Substitute "Command" for every occurrence of "Instruction" in the data below, and leave every other part unchanged.

[Start RAW RECORDS]

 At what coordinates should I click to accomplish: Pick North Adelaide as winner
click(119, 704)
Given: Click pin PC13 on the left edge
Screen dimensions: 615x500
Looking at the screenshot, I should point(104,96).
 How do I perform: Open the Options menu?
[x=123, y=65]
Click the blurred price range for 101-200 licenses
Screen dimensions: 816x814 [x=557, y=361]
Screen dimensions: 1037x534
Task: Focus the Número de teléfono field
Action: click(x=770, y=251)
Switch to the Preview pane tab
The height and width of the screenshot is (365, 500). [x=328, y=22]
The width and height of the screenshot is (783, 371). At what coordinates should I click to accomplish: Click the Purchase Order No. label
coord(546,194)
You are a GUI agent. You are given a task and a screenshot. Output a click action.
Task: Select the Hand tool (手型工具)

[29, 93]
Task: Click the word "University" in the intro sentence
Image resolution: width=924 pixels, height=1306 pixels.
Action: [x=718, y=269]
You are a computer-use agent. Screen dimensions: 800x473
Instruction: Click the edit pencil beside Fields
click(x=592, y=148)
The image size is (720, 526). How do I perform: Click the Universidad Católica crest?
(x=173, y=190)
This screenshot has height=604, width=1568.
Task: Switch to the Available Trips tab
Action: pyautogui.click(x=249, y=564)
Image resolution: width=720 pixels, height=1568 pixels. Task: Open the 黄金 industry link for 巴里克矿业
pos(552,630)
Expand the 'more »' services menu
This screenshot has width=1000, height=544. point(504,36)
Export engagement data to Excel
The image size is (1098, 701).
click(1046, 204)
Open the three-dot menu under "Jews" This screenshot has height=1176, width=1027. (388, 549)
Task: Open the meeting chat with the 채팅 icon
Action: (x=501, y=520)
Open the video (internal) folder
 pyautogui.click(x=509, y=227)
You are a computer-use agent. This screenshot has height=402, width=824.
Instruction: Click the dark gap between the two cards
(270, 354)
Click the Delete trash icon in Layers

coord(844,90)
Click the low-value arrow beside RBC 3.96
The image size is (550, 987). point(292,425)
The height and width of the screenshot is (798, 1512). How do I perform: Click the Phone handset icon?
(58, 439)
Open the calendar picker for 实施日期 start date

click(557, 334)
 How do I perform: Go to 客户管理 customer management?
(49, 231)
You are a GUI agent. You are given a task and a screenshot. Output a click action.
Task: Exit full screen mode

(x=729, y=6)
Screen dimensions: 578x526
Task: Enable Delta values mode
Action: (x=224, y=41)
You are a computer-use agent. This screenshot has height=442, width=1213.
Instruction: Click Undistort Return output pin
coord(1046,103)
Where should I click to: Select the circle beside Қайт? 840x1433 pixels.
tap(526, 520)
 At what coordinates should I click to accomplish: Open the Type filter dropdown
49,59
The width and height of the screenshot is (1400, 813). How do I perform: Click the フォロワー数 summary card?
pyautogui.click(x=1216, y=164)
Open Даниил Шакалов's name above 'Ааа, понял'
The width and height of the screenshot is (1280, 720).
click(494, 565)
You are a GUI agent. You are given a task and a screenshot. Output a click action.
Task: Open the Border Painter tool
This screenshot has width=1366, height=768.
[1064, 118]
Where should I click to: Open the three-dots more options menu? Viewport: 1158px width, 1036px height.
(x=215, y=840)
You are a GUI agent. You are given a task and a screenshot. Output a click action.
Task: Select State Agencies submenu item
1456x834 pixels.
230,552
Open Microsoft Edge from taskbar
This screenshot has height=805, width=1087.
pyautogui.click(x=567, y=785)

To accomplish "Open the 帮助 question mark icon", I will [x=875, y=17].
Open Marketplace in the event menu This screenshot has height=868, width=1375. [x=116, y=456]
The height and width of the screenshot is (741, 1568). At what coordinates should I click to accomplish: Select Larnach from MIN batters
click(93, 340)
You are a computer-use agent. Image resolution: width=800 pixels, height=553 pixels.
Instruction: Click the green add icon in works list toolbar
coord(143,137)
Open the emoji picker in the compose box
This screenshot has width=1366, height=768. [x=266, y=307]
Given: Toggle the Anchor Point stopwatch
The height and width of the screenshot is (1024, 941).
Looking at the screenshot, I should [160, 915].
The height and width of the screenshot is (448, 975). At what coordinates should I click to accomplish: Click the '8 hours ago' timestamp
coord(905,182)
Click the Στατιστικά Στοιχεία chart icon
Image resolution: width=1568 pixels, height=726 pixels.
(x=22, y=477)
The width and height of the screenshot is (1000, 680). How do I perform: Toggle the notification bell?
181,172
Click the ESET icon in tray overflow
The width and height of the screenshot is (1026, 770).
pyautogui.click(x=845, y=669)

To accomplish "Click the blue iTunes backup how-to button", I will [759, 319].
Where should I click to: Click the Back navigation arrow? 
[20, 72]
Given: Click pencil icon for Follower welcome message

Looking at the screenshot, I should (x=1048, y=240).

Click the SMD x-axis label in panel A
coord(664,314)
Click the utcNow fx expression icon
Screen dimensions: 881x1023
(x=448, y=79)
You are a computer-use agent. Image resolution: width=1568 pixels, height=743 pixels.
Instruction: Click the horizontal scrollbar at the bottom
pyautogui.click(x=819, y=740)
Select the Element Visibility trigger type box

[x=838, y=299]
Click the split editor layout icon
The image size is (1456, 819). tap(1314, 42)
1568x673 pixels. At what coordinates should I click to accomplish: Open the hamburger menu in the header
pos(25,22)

[End RAW RECORDS]

OUTPUT FOR THIS EXERCISE »
 At what coordinates should I click to accomplish: Pick North Adelaide as winner
click(119, 704)
Given: Click pin PC13 on the left edge
Screen dimensions: 615x500
Looking at the screenshot, I should point(104,96).
 How do I perform: Open the Options menu?
[x=123, y=65]
Click the blurred price range for 101-200 licenses
Screen dimensions: 816x814 [x=557, y=361]
Screen dimensions: 1037x534
Task: Focus the Número de teléfono field
Action: click(x=770, y=251)
Switch to the Preview pane tab
The height and width of the screenshot is (365, 500). [x=328, y=22]
The width and height of the screenshot is (783, 371). At what coordinates should I click to accomplish: Click the Purchase Order No. label
coord(546,194)
You are a GUI agent. You are given a task and a screenshot. Output a click action.
Task: Select the Hand tool (手型工具)

[29, 93]
Task: Click the word "University" in the intro sentence
Image resolution: width=924 pixels, height=1306 pixels.
Action: [x=718, y=269]
You are a computer-use agent. Screen dimensions: 800x473
Command: Click the edit pencil beside Fields
click(x=592, y=148)
The image size is (720, 526). How do I perform: Click the Universidad Católica crest?
(x=173, y=190)
This screenshot has height=604, width=1568.
Task: Switch to the Available Trips tab
Action: pyautogui.click(x=249, y=564)
Image resolution: width=720 pixels, height=1568 pixels. Task: Open the 黄金 industry link for 巴里克矿业
pos(552,630)
Expand the 'more »' services menu
This screenshot has width=1000, height=544. point(504,36)
Export engagement data to Excel
The image size is (1098, 701).
click(1046, 204)
Open the three-dot menu under "Jews" This screenshot has height=1176, width=1027. (388, 549)
Task: Open the meeting chat with the 채팅 icon
Action: (x=501, y=520)
Open the video (internal) folder
 pyautogui.click(x=509, y=227)
You are a computer-use agent. This screenshot has height=402, width=824.
Command: Click the dark gap between the two cards
(270, 354)
Click the Delete trash icon in Layers

coord(844,90)
Click the low-value arrow beside RBC 3.96
The image size is (550, 987). point(292,425)
The height and width of the screenshot is (798, 1512). How do I perform: Click the Phone handset icon?
(58, 439)
Open the calendar picker for 实施日期 start date

click(557, 334)
 How do I perform: Go to 客户管理 customer management?
(49, 231)
You are a GUI agent. You are given a task and a screenshot. Output a click action.
Task: Exit full screen mode

(x=729, y=6)
Screen dimensions: 578x526
Task: Enable Delta values mode
Action: (x=224, y=41)
You are a computer-use agent. This screenshot has height=442, width=1213.
Command: Click Undistort Return output pin
coord(1046,103)
Where should I click to: Select the circle beside Қайт? 840x1433 pixels.
tap(526, 520)
 At what coordinates should I click to accomplish: Open the Type filter dropdown
49,59
The width and height of the screenshot is (1400, 813). How do I perform: Click the フォロワー数 summary card?
pyautogui.click(x=1216, y=164)
Open Даниил Шакалов's name above 'Ааа, понял'
The width and height of the screenshot is (1280, 720).
click(494, 565)
You are a GUI agent. You are given a task and a screenshot. Output a click action.
Task: Open the Border Painter tool
This screenshot has width=1366, height=768.
[1064, 118]
Where should I click to: Open the three-dots more options menu? Viewport: 1158px width, 1036px height.
(x=215, y=840)
You are a GUI agent. You are given a task and a screenshot. Output a click action.
Task: Select State Agencies submenu item
1456x834 pixels.
230,552
Open Microsoft Edge from taskbar
This screenshot has height=805, width=1087.
pyautogui.click(x=567, y=785)

To accomplish "Open the 帮助 question mark icon", I will [x=875, y=17].
Open Marketplace in the event menu This screenshot has height=868, width=1375. [x=116, y=456]
The height and width of the screenshot is (741, 1568). At what coordinates should I click to accomplish: Select Larnach from MIN batters
click(93, 340)
You are a computer-use agent. Image resolution: width=800 pixels, height=553 pixels.
Command: Click the green add icon in works list toolbar
coord(143,137)
Open the emoji picker in the compose box
This screenshot has width=1366, height=768. [x=266, y=307]
Given: Toggle the Anchor Point stopwatch
The height and width of the screenshot is (1024, 941).
Looking at the screenshot, I should [160, 915].
The height and width of the screenshot is (448, 975). At what coordinates should I click to accomplish: Click the '8 hours ago' timestamp
coord(905,182)
Click the Στατιστικά Στοιχεία chart icon
Image resolution: width=1568 pixels, height=726 pixels.
(x=22, y=477)
The width and height of the screenshot is (1000, 680). How do I perform: Toggle the notification bell?
181,172
Click the ESET icon in tray overflow
The width and height of the screenshot is (1026, 770).
pyautogui.click(x=845, y=669)

To accomplish "Click the blue iTunes backup how-to button", I will [759, 319].
Where should I click to: Click the Back navigation arrow? 
[20, 72]
Given: Click pencil icon for Follower welcome message

Looking at the screenshot, I should (x=1048, y=240).

Click the SMD x-axis label in panel A
coord(664,314)
Click the utcNow fx expression icon
Screen dimensions: 881x1023
(x=448, y=79)
You are a computer-use agent. Image resolution: width=1568 pixels, height=743 pixels.
Command: Click the horizontal scrollbar at the bottom
pyautogui.click(x=819, y=740)
Select the Element Visibility trigger type box

[x=838, y=299]
Click the split editor layout icon
The image size is (1456, 819). tap(1314, 42)
1568x673 pixels. At what coordinates should I click to accomplish: Open the hamburger menu in the header
pos(25,22)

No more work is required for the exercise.